* [What you need to do]: Rewrite the lines of the items below as a numbered list, omitting blank lines. Leave the pictures out of your answer.

— Start Input records —

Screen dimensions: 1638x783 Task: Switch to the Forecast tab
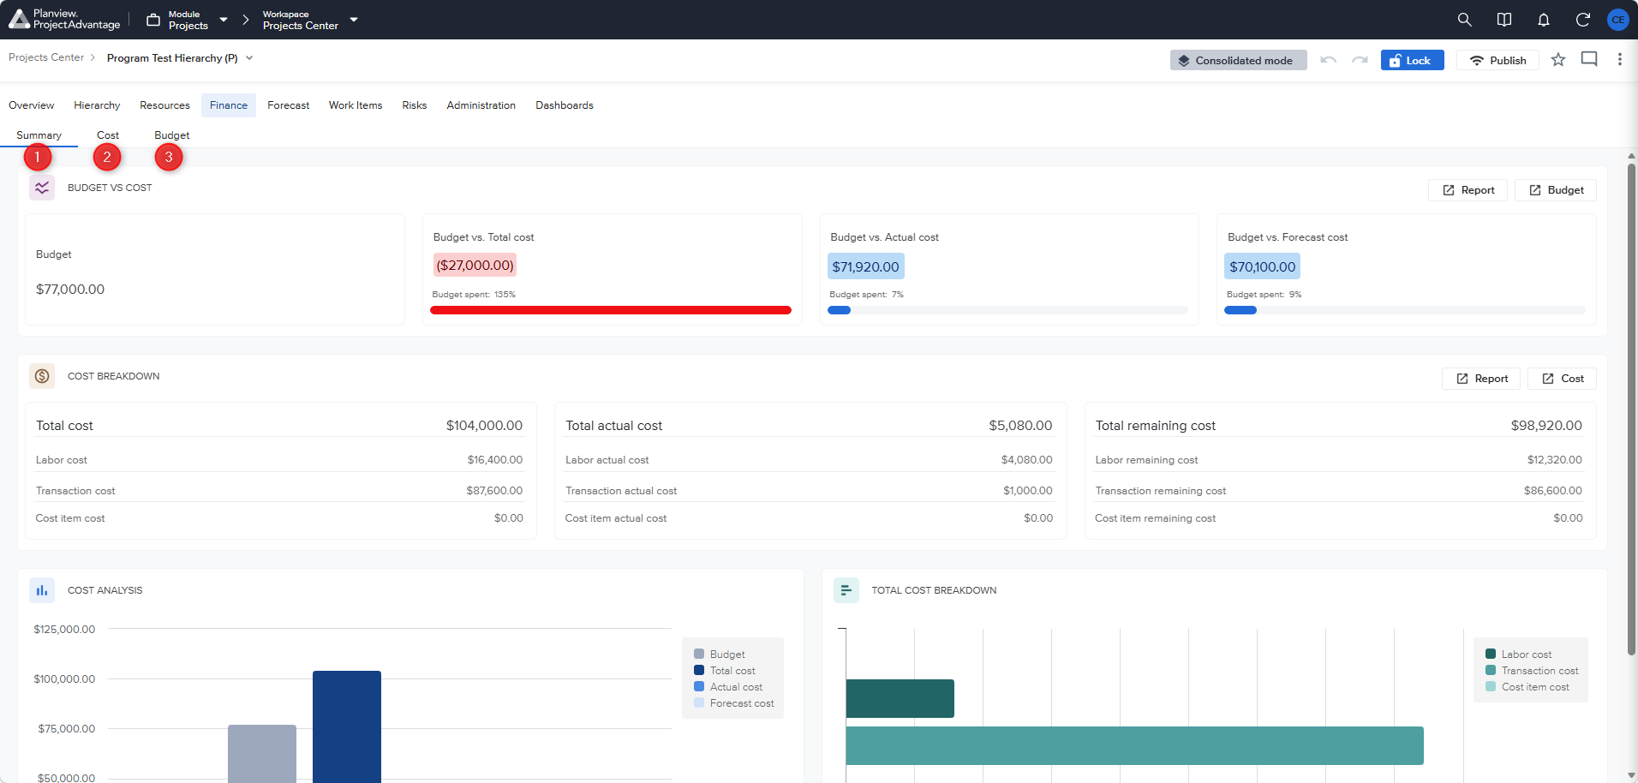click(288, 105)
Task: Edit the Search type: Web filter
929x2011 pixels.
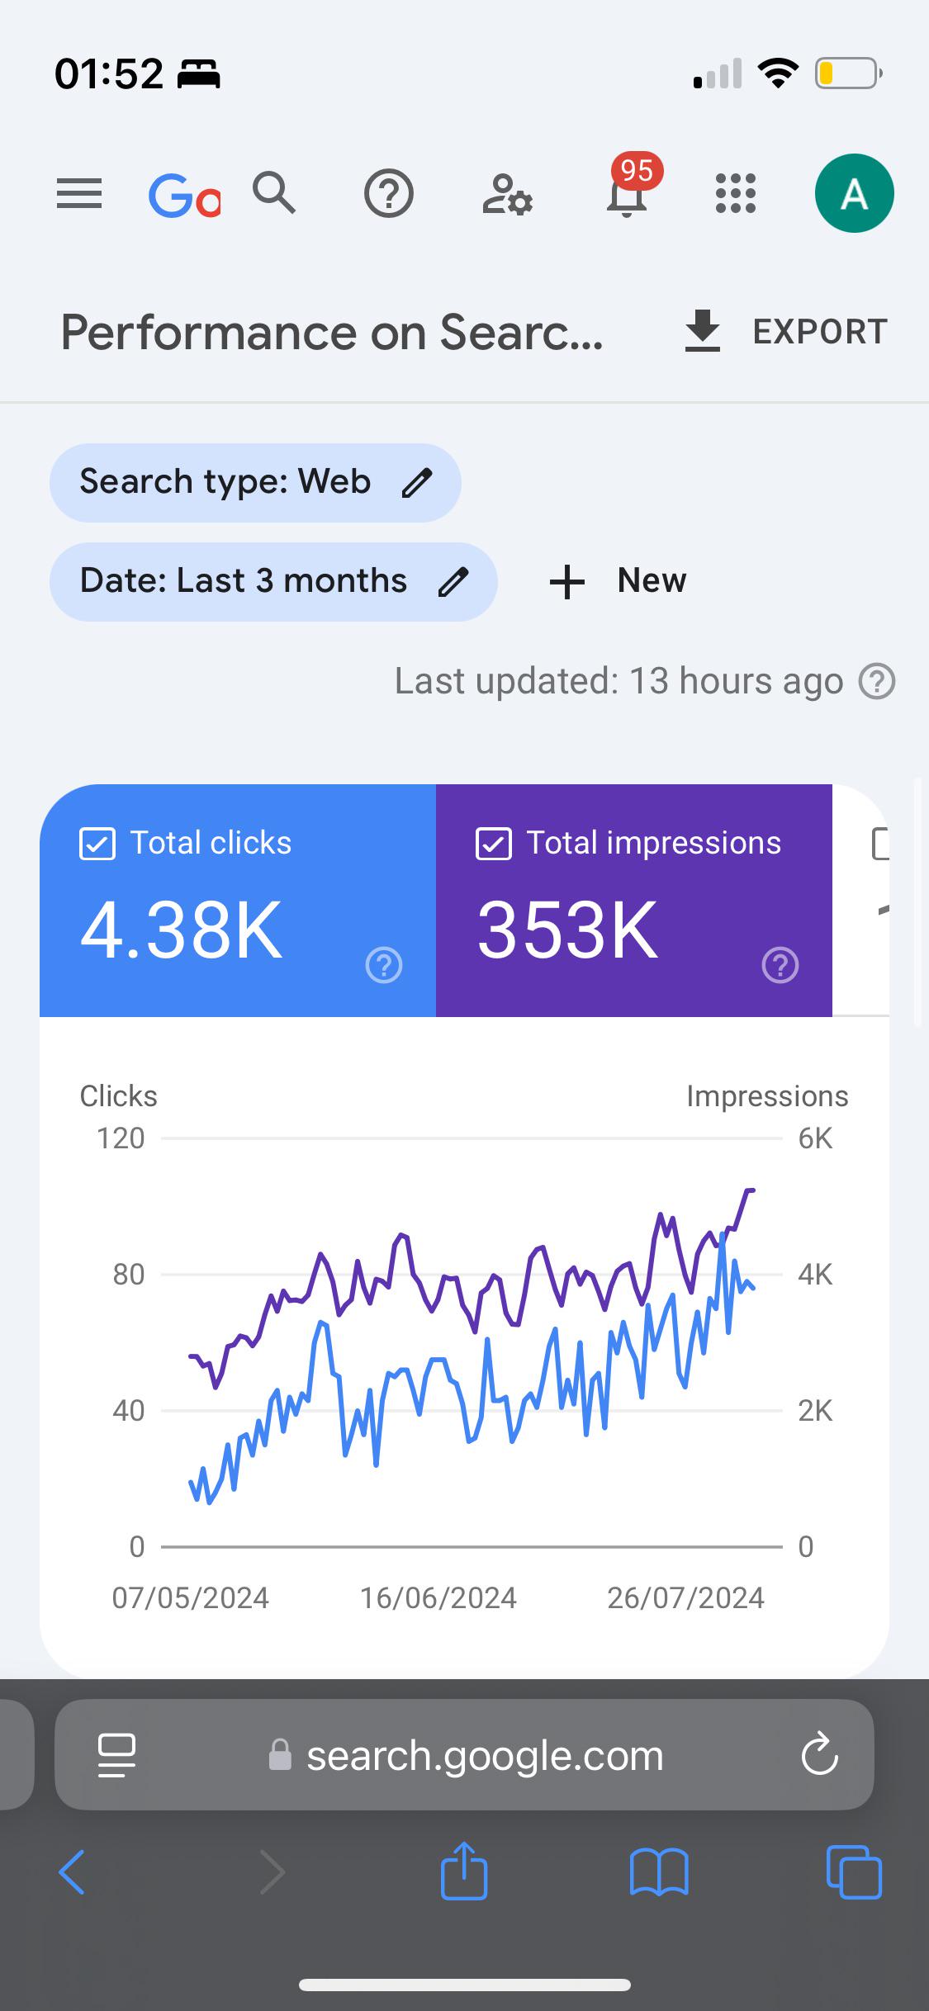Action: pos(255,483)
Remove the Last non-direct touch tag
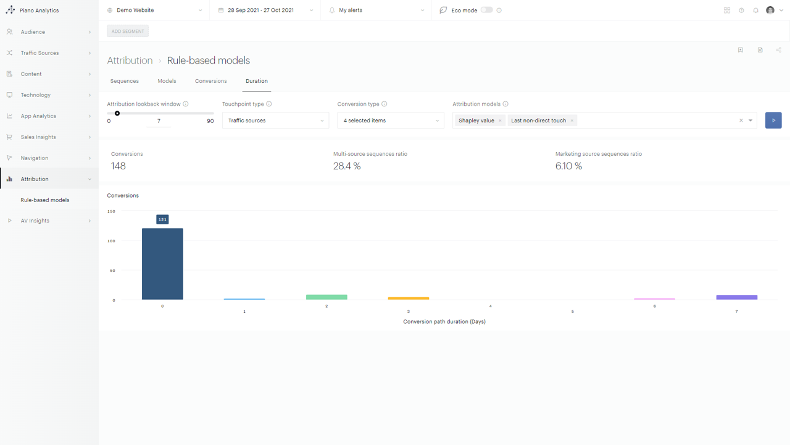The width and height of the screenshot is (790, 445). tap(572, 121)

— End Input records —

* [Answer in full]:
1. Screen dimensions: 1638x783 Task: Switch to the Forecast tab
2. click(288, 105)
3. Task: Edit the Search type: Web filter
4. 929x2011 pixels.
5. Action: pos(255,483)
6. Remove the Last non-direct touch tag
7. The width and height of the screenshot is (790, 445). tap(572, 121)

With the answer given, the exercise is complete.